Set of tasks
A: Translate this sentence from the passage on the party in power into Spanish: "They are, after all, quite comfortable in all-white conservative bubbles of thought, and are easily offended by any defense of the Black Lives Matter group."
B: Decide whether each statement agrees with the passage on the party in power: (i) the party with the power denies that the climate crisis exists; (ii) the party works to add sexual knowledge to school books and libraries; (iii) the passage hopes the cockroaches will become Trumpist Republicans. Answer yes or no for each, quoting the words from the passage that decide it.

Given passage
++++++++

The probable next dictator of the American Fascist Union of Republican States.

Politically, the party with the power denies the existence of the climate crisis. They are concerned with expunging any record of white-people guilt for any crimes against racial groups caused by slavery, Jim Crow laws, genocide against Native Americans, lynching, and any of the other fruits of racism from the history books. They are, after all, quite comfortable in all-white conservative bubbles of thought, and are easily offended by any defense of the Black Lives Matter group. They also focus on removing any suggestion of sexual ideas or knowledge from school books and libraries, because anything but Bible-touted notions of love and sex is pornographic, perverted, or somehow related to lifestyles they certainly don’t want to have anything to do with and prefer to legislate away. So, every effort they are willing to make to avoid the things in that previous killer paragraph involves loudly saying “No!” to any possible solutions to the problems that are going to kill us. Hopefully, the cockroaches won’t become Trumpist Republicans when they take over, giving their rise to intelligence and civilization a better chance of thriving.

++++++++

Material shown
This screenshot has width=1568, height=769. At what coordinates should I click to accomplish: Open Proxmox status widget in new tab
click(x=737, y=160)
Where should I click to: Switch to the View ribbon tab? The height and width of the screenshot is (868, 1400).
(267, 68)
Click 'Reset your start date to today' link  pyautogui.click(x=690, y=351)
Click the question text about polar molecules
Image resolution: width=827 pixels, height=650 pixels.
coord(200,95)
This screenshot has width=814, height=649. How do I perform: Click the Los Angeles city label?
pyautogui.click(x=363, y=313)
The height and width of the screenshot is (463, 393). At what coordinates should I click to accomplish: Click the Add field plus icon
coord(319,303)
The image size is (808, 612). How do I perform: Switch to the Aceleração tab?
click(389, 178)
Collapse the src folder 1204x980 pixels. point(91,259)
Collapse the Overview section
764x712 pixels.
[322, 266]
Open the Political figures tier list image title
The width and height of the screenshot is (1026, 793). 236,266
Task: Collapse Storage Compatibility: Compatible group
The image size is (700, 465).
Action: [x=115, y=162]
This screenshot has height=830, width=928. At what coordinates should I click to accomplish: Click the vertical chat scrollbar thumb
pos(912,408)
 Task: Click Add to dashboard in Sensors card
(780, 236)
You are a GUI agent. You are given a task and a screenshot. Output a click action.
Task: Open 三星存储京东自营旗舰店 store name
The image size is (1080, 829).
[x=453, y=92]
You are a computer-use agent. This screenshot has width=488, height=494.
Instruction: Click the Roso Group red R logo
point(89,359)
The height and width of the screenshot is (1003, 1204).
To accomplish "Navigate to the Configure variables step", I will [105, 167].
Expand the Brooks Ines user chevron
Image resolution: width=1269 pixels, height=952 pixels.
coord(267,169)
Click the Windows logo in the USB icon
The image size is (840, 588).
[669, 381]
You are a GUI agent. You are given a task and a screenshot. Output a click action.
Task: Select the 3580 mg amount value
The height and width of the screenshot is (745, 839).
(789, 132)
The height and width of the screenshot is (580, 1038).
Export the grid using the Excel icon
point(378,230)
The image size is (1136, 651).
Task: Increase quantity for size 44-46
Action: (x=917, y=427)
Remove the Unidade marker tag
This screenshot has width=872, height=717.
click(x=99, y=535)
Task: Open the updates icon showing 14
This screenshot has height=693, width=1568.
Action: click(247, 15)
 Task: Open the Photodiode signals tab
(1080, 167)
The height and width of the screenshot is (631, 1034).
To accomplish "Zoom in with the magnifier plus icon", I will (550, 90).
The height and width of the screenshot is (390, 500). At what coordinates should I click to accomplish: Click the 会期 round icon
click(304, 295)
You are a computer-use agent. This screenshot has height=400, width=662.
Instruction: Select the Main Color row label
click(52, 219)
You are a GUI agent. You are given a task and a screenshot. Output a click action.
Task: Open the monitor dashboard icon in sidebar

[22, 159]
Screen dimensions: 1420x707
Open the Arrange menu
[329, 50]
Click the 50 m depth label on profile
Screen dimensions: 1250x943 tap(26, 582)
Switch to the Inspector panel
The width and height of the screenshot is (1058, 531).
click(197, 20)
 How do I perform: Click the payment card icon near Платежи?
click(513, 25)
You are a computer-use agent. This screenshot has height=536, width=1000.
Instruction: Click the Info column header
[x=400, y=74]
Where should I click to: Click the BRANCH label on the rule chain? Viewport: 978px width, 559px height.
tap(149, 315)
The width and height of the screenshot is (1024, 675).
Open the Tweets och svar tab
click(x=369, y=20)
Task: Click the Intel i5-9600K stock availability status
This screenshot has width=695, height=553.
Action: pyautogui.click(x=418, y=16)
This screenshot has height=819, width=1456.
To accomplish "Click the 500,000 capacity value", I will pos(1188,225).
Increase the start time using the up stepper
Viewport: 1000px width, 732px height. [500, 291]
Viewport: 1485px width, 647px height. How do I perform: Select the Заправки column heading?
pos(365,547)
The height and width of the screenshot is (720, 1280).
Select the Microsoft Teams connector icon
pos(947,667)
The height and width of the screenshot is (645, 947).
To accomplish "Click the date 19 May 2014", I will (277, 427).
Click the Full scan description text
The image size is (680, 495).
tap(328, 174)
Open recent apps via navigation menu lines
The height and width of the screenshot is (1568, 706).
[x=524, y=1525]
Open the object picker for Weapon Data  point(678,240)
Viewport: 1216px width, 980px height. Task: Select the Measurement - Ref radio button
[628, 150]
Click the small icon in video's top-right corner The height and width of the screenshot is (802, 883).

++++++++

Exercise results
A: Después de todo, se sienten bastante cómodos en burbujas de pensamiento conservadoras y exclusivamente blancas, y se ofenden fácilmente ante cualquier defensa del grupo Black Lives Matter.

B:
(i) Yes: "the party with the power denies the existence of the climate crisis"
(ii) No: "They also focus on removing any suggestion of sexual ideas or knowledge from school books and libraries"
(iii) No: "Hopefully, the cockroaches won’t become Trumpist Republicans when they take over"